BEGIN Document excerpt

During their run of dominance, the Patriots rarely have been seen as sentimental favorites outside New England. Fans in other cities still take to radio call-in shows and Internet message boards to assail Belichick and the Patriots for the Spygate videotaping scandal that was uncovered during the 2007 season. But even if these Patriots are far removed from being the popular underdogs who upset the St. Louis Rams and their “Greatest Show on Turf” in February 2002, the stretch of on-field excellence crafted by Belichick and Brady will be remembered as one of the NFL’s most enduring dynasties.
“If you don’t rank them right up there with the [Vince] Lombardi-era Packers and the Bill Walsh-era 49ers, you would be wrong,” said former Washington Redskins quarterback Joe Theismann. “That’s the stratosphere you have to talk about, with what Bill has accomplished and what Tom has accomplished.”

END Document excerpt
BEGIN Excerpted data

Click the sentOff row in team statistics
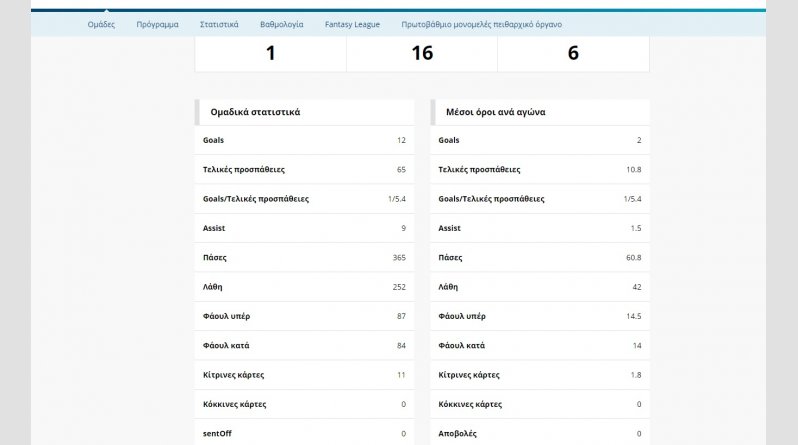The height and width of the screenshot is (445, 798). [304, 433]
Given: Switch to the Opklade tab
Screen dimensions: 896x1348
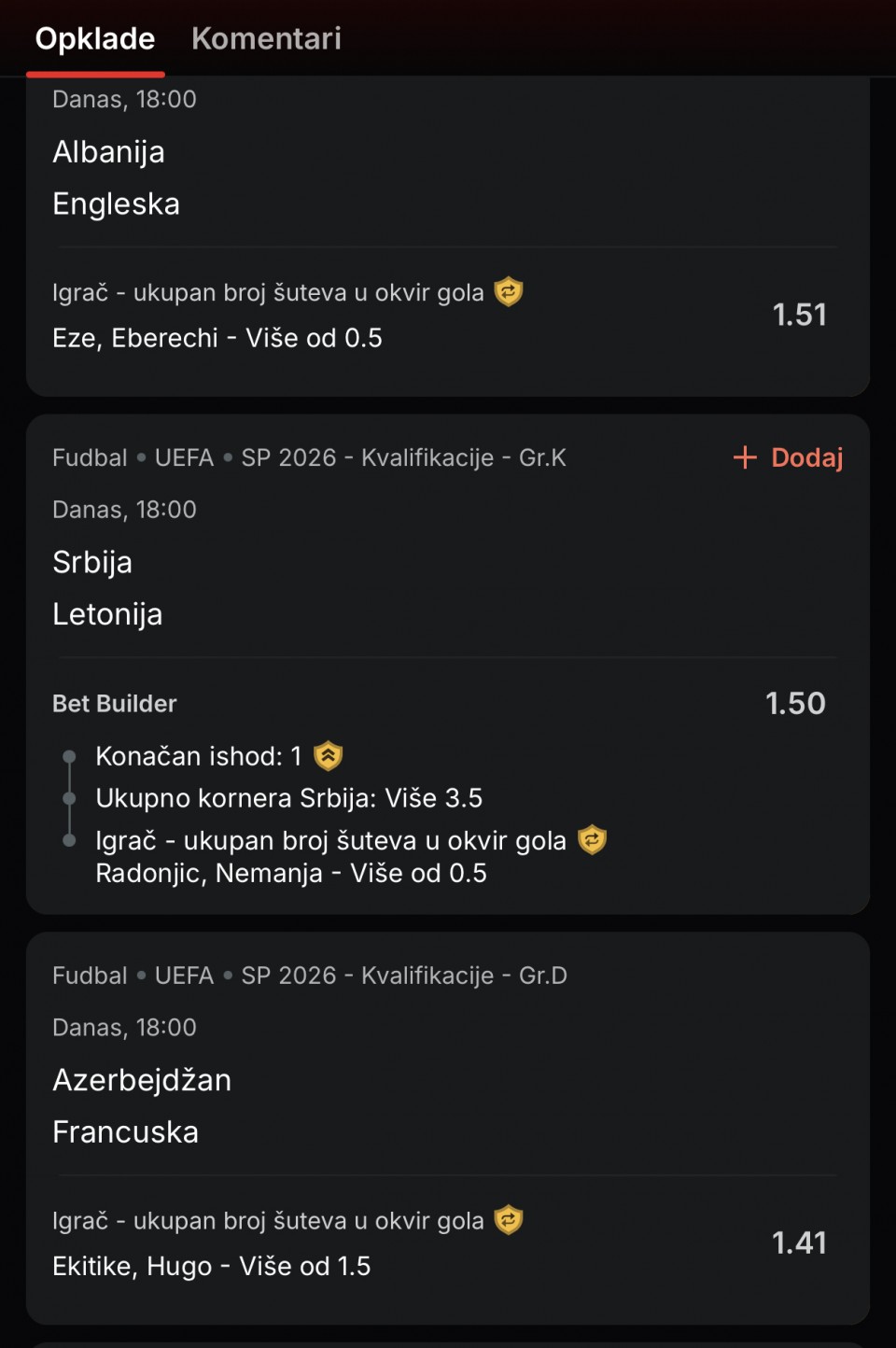Looking at the screenshot, I should 95,39.
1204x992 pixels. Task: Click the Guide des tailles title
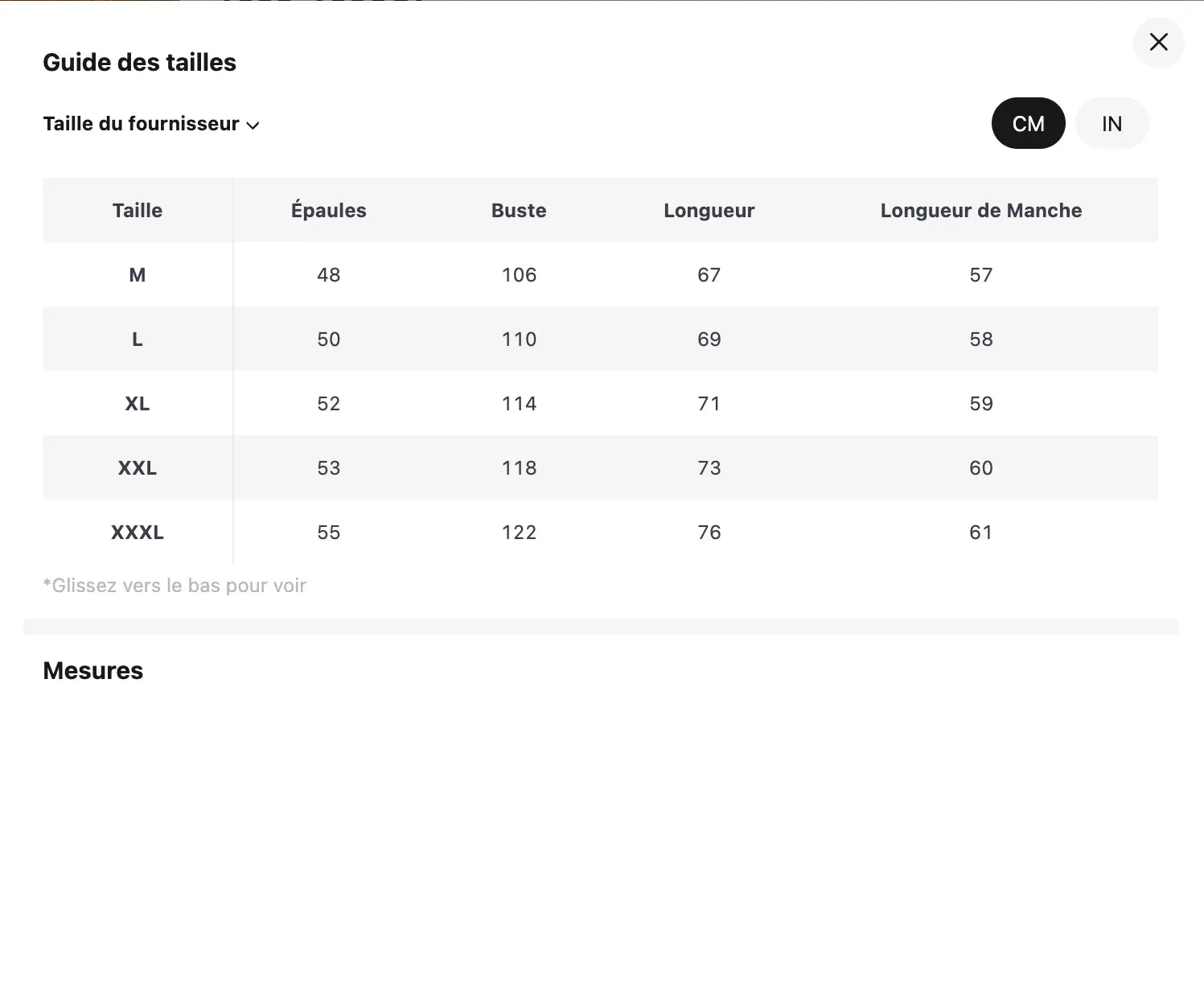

END Excerpted data

What is asked:
• 1. Can you quote everything in the Patriots passage from "During their run" down to "most enduring dynasties.", word for word?
• 2. How would you sum up the Patriots passage in two sentences?

Task responses:
• 1.
During their run of dominance, the Patriots rarely have been seen as sentimental favorites outside New England. Fans in other cities still take to radio call-in shows and Internet message boards to assail Belichick and the Patriots for the Spygate videotaping scandal that was uncovered during the 2007 season. But even if these Patriots are far removed from being the popular underdogs who upset the St. Louis Rams and their “Greatest Show on Turf” in February 2002, the stretch of on-field excellence crafted by Belichick and Brady will be remembered as one of the NFL’s most enduring dynasties.

• 2. Although the Patriots have rarely been sentimental favorites outside New England, and fans elsewhere still attack Belichick and the team over the Spygate scandal uncovered during the 2007 season, the run of excellence built by Belichick and Brady will be remembered as one of the NFL's most enduring dynasties. Former Washington Redskins quarterback Joe Theismann said it would be wrong not to rank them alongside the Lombardi-era Packers and the Bill Walsh-era 49ers.